§ **Activity**
Only the lines from the one containing "The height and width of the screenshot is (546, 680)." to the end of the material belong in your answer. Please copy them word for word.
── Data extract
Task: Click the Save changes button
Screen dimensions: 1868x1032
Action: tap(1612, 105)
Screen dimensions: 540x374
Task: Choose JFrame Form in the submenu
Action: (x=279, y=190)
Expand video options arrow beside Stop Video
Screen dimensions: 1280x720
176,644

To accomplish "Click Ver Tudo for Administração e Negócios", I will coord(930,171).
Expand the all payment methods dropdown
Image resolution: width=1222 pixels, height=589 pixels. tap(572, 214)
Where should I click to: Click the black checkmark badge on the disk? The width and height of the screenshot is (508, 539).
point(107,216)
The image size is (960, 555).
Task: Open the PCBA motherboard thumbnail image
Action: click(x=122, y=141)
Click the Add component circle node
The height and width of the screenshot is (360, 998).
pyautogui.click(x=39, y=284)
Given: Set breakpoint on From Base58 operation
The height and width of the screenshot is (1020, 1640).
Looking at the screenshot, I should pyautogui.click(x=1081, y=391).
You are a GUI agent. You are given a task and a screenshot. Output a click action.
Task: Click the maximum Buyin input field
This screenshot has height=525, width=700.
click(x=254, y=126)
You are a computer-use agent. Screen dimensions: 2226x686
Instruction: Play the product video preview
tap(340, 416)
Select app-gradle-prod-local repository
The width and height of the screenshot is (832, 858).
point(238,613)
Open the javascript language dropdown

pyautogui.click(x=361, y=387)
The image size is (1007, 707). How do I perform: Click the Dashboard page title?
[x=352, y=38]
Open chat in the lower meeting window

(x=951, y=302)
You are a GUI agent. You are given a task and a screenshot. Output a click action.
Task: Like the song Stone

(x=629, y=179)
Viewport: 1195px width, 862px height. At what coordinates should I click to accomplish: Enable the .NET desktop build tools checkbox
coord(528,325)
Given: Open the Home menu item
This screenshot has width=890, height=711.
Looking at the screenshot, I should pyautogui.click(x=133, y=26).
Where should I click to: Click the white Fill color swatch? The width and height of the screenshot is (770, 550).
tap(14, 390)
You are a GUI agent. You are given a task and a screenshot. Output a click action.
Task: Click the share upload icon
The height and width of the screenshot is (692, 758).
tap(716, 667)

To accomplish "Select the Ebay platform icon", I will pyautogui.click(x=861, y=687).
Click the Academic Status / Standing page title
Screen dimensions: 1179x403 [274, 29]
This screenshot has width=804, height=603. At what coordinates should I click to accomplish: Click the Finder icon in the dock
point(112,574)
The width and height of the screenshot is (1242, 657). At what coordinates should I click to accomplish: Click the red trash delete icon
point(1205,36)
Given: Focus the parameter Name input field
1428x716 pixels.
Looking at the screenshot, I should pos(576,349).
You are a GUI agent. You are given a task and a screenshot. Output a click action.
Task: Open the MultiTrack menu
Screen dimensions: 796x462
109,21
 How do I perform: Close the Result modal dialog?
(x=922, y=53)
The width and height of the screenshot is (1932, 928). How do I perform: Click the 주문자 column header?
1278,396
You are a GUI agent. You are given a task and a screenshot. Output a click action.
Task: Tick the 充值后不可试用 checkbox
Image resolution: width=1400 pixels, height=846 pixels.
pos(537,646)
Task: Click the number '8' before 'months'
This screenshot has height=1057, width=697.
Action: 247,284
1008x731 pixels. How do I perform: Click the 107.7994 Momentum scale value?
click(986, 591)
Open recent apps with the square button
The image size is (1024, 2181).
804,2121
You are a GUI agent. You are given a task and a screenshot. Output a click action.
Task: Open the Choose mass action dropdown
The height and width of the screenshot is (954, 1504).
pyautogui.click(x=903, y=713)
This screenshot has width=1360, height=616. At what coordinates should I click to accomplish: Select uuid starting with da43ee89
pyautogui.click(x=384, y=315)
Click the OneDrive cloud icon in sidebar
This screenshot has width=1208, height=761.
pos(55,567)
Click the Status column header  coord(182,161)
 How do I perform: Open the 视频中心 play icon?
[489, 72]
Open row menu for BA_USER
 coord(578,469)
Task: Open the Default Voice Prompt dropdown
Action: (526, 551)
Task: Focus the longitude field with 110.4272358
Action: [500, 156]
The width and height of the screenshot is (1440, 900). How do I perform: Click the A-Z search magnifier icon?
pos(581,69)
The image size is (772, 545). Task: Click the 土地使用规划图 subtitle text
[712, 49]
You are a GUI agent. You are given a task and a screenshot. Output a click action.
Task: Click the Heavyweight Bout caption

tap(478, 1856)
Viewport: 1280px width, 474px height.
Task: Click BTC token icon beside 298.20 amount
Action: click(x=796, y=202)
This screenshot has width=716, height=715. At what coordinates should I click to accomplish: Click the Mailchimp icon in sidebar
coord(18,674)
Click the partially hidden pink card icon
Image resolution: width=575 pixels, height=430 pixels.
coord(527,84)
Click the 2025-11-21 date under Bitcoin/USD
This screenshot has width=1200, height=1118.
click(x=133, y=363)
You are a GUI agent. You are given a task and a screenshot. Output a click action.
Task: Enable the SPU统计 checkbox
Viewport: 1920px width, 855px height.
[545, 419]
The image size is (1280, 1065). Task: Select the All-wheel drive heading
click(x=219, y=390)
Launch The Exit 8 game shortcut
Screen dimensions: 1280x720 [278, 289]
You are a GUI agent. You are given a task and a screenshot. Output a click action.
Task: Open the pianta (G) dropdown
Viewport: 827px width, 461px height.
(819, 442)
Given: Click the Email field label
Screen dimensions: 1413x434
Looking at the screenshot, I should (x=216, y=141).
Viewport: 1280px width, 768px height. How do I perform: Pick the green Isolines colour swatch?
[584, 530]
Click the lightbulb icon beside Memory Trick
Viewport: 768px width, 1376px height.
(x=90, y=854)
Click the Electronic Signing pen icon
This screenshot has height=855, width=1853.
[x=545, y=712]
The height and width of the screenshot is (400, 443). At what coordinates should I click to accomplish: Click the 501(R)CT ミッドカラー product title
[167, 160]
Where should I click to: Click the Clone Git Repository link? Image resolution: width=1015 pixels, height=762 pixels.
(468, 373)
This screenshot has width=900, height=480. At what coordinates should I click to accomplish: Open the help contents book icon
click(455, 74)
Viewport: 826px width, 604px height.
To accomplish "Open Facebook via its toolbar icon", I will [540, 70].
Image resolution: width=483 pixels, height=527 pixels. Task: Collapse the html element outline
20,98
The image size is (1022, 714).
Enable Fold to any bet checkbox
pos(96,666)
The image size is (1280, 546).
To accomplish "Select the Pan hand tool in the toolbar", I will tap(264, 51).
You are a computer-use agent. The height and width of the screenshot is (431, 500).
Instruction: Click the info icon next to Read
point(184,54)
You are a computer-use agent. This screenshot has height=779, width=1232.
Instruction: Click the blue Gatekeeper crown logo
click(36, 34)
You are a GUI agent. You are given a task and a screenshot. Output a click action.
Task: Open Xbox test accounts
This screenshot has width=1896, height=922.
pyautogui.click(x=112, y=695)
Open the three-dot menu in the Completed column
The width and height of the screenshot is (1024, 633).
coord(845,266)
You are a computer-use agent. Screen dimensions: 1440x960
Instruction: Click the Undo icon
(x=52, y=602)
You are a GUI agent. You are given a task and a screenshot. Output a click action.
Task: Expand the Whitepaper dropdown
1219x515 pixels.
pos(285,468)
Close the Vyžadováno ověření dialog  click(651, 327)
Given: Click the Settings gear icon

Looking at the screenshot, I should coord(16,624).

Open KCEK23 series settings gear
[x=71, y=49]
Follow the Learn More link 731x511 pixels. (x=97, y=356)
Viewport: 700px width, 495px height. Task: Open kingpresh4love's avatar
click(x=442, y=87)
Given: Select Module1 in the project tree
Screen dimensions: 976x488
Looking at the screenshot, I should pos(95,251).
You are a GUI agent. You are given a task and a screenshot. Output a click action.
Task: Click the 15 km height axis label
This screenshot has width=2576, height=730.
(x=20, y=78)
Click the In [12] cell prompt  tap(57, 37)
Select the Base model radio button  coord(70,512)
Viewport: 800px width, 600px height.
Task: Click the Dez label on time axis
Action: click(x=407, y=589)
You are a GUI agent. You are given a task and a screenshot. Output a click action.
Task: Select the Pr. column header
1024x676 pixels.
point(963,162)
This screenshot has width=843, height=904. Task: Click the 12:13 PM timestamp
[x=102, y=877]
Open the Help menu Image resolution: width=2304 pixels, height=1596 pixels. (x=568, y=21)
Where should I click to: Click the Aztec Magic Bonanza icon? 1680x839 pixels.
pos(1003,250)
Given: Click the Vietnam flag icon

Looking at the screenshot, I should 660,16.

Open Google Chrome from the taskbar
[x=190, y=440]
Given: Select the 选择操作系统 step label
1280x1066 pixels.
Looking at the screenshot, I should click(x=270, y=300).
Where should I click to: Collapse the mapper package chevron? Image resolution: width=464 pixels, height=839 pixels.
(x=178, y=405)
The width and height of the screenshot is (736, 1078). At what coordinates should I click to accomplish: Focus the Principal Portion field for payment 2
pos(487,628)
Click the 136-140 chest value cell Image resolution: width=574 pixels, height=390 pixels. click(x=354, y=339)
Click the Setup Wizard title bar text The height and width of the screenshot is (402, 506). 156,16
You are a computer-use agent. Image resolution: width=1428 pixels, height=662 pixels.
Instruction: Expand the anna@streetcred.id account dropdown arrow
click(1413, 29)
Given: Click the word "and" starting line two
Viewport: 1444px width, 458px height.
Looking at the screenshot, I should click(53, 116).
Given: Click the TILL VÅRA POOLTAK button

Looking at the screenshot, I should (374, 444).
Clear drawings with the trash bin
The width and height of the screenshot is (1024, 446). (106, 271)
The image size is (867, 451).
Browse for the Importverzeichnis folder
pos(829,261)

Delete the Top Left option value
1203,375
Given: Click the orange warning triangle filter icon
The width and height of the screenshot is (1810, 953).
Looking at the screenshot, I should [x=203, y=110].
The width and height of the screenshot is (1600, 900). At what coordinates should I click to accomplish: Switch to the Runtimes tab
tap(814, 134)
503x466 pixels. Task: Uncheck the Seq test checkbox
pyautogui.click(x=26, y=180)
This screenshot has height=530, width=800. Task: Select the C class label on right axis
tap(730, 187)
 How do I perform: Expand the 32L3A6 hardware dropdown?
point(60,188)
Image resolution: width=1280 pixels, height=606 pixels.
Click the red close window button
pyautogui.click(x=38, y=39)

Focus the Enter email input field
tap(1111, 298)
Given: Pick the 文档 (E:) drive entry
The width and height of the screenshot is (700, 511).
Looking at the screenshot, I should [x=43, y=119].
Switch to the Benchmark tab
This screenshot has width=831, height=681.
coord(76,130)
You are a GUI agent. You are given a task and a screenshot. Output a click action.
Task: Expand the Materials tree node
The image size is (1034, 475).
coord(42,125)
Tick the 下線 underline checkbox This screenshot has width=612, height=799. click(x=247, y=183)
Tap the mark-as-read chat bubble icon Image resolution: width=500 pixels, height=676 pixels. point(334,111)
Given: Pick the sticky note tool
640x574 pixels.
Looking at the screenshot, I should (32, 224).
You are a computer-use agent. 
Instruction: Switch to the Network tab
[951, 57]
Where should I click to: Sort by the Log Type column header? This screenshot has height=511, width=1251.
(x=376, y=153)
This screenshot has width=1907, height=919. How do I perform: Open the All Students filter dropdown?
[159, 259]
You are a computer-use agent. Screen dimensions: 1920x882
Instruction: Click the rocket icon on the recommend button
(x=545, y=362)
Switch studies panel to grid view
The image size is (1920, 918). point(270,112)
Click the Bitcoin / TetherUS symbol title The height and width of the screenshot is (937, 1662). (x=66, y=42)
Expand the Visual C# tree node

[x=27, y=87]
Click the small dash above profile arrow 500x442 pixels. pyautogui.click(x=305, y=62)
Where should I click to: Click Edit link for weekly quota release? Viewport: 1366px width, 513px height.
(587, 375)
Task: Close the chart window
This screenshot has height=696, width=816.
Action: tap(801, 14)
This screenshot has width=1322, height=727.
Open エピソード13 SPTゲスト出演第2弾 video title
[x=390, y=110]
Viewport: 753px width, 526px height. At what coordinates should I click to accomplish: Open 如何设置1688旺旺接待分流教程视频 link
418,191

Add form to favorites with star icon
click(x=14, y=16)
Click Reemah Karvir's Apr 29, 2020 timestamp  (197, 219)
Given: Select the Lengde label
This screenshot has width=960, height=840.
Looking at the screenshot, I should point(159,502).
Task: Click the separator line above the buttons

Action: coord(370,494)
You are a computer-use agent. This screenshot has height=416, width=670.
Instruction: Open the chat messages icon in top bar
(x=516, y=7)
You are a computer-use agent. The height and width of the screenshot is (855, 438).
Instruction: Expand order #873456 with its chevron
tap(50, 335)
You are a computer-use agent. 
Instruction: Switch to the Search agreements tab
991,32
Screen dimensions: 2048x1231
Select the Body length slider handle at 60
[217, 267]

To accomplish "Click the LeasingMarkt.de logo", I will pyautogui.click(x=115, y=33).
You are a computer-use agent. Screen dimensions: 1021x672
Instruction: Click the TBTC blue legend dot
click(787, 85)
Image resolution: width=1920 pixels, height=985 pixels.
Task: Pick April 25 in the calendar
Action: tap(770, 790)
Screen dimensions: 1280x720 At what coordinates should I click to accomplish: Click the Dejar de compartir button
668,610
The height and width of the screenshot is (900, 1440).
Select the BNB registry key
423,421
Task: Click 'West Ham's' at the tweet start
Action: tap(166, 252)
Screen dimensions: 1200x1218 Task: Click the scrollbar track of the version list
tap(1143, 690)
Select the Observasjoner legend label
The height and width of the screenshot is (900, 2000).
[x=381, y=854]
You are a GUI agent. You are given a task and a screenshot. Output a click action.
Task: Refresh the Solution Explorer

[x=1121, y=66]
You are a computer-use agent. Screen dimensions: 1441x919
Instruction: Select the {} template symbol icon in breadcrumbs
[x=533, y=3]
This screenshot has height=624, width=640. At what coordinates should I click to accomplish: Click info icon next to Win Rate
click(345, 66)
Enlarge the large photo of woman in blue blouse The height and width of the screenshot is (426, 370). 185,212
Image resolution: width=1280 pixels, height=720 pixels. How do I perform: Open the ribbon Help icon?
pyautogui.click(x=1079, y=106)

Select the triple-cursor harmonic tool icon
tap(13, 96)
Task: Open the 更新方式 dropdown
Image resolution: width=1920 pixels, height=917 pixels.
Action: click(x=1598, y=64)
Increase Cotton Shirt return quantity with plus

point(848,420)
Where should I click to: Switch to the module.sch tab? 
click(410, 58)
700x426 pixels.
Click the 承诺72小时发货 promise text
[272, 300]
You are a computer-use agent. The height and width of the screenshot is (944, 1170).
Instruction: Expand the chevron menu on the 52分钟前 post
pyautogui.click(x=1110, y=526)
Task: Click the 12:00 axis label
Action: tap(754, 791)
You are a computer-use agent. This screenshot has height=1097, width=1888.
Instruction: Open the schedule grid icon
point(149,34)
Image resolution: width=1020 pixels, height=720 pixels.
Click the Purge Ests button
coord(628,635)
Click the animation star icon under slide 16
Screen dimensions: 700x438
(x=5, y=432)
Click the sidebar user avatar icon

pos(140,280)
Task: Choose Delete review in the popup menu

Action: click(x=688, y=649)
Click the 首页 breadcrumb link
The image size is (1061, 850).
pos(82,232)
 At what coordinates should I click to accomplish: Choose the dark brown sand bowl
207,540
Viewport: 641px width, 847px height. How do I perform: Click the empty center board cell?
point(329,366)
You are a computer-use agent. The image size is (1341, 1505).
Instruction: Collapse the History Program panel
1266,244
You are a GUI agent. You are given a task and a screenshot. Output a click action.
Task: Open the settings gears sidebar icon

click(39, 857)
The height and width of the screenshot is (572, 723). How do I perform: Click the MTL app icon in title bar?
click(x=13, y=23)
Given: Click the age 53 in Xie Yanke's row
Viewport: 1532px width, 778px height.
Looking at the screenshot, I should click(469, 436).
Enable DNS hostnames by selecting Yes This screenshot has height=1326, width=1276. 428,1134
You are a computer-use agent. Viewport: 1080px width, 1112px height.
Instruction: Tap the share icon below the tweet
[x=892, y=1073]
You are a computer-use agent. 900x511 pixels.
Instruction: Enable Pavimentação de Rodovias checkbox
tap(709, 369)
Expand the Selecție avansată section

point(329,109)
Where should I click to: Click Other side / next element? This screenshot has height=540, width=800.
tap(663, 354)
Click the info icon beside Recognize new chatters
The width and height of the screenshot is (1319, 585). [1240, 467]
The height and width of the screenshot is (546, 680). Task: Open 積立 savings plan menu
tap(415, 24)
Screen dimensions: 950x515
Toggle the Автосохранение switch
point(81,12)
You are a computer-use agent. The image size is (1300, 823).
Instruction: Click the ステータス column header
────
§ **Response to the exercise**
The height and width of the screenshot is (546, 680). Task: Open 積立 savings plan menu
tap(415, 24)
Screen dimensions: 950x515
Toggle the Автосохранение switch
point(81,12)
You are a computer-use agent. The image size is (1300, 823).
Instruction: Click the ステータス column header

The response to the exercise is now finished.